## EXERCISE REQUIREMENTS
Only a slice of the listing below is wanted. Retype the lines from the one containing "Open the Street Cry sire link" through the one containing "You are a computer-use agent. The image", exactly, both ends included.

## DATA PROVIDED
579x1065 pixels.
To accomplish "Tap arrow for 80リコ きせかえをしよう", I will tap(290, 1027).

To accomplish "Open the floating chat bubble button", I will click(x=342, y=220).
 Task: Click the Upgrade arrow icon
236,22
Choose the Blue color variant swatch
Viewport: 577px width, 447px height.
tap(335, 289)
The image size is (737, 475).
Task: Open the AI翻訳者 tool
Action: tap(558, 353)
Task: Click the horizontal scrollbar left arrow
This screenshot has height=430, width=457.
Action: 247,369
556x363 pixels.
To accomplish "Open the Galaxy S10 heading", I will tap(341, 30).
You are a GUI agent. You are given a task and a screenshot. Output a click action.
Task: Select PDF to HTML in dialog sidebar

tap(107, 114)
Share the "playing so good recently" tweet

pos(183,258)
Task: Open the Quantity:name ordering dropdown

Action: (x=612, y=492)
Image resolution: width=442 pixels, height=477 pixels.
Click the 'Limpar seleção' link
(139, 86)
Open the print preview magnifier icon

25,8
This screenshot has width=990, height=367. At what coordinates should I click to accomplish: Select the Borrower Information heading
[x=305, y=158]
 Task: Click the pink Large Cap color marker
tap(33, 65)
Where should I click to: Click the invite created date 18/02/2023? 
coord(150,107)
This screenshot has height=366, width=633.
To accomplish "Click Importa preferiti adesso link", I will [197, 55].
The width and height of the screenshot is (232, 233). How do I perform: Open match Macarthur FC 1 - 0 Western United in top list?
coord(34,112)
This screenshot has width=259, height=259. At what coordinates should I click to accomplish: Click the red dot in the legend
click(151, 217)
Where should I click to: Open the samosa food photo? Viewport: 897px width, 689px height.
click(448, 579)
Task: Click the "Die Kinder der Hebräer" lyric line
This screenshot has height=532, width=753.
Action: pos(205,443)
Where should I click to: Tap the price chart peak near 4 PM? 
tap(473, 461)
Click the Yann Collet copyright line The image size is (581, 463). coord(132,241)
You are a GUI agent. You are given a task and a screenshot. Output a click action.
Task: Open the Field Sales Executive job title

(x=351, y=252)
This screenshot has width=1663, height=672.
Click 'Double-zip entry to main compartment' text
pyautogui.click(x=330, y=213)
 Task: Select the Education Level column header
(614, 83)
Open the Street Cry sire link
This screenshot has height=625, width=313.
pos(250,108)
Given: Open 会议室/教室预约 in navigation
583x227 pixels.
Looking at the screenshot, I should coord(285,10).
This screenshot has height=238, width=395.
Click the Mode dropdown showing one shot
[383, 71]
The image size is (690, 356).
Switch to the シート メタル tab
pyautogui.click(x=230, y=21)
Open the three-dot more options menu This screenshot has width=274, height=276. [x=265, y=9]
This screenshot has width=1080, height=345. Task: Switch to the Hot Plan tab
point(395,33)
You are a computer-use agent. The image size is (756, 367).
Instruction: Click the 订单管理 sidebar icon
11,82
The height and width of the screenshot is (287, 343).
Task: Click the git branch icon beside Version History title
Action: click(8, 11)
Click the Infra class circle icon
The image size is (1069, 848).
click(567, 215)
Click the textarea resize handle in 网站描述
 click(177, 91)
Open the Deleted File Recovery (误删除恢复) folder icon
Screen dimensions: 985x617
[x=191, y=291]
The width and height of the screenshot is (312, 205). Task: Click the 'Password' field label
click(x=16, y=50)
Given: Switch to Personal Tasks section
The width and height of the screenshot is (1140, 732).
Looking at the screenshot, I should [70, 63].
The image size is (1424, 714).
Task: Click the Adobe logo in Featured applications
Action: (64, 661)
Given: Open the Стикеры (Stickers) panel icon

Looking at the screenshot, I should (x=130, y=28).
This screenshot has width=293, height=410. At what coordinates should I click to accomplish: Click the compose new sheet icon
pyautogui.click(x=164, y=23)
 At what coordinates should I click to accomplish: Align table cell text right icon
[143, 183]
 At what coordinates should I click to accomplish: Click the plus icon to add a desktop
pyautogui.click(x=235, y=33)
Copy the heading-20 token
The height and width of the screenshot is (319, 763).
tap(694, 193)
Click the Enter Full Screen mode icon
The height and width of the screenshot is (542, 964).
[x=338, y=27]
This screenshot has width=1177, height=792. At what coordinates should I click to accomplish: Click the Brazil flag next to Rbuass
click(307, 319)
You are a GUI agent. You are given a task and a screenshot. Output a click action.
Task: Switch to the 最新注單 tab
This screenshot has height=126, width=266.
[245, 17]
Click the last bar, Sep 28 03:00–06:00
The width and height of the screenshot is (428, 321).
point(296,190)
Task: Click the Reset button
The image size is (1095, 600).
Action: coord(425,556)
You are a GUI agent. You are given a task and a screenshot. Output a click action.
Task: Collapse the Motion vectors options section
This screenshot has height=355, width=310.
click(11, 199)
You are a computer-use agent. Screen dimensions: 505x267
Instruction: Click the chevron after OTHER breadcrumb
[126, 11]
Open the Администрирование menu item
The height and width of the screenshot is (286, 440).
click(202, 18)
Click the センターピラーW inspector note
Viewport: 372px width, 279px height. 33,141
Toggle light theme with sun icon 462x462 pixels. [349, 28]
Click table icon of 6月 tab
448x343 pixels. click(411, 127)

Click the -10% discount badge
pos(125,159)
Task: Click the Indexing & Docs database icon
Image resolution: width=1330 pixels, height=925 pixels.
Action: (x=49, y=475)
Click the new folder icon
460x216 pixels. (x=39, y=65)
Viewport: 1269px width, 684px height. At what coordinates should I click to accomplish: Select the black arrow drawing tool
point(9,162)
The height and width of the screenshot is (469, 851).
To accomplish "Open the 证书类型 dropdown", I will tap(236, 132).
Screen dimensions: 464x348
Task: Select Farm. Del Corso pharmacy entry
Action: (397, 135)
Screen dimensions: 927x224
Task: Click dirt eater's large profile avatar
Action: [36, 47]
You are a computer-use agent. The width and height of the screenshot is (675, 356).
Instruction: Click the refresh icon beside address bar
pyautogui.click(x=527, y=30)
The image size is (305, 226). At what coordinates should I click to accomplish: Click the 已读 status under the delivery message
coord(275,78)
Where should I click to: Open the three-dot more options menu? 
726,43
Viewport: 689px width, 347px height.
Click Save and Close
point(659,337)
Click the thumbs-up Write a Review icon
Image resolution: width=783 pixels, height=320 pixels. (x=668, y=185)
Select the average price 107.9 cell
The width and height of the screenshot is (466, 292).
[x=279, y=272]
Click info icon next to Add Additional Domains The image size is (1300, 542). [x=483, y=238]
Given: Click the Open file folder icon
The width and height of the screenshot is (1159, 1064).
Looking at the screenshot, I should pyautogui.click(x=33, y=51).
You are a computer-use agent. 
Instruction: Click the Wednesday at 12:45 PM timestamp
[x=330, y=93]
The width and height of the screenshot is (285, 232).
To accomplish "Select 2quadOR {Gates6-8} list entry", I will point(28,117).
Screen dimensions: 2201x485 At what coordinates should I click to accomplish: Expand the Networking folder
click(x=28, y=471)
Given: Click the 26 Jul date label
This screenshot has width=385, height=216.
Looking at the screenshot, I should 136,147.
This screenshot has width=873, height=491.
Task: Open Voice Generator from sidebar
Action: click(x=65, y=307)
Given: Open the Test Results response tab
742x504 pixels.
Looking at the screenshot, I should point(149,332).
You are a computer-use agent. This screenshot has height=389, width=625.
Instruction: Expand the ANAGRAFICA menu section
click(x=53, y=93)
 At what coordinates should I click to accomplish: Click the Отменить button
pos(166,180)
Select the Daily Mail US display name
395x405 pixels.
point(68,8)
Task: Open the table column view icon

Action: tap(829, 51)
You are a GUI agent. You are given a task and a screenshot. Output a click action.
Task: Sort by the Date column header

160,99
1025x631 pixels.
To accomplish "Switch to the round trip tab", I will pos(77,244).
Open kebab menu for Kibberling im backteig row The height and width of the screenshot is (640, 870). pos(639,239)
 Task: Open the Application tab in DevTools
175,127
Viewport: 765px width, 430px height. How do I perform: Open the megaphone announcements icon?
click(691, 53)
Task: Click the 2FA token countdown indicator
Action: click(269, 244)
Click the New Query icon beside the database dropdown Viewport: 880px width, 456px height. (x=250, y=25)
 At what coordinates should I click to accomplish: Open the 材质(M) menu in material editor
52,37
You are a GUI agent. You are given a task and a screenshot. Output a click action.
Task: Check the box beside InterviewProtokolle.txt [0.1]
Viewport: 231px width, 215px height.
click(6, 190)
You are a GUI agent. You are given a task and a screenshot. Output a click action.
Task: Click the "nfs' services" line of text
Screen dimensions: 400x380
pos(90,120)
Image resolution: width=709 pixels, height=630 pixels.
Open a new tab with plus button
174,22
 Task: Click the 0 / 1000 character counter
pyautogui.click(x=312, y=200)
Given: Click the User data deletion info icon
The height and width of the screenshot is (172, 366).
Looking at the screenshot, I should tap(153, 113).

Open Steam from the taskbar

## RESULT OF THIS EXERCISE
Open the Street Cry sire link
This screenshot has height=625, width=313.
pos(250,108)
Given: Open 会议室/教室预约 in navigation
583x227 pixels.
Looking at the screenshot, I should coord(285,10).
This screenshot has height=238, width=395.
Click the Mode dropdown showing one shot
[383, 71]
The image size is (690, 356).
Switch to the シート メタル tab
pyautogui.click(x=230, y=21)
Open the three-dot more options menu This screenshot has width=274, height=276. [x=265, y=9]
This screenshot has width=1080, height=345. Task: Switch to the Hot Plan tab
point(395,33)
You are a computer-use agent. The image size is (756, 367).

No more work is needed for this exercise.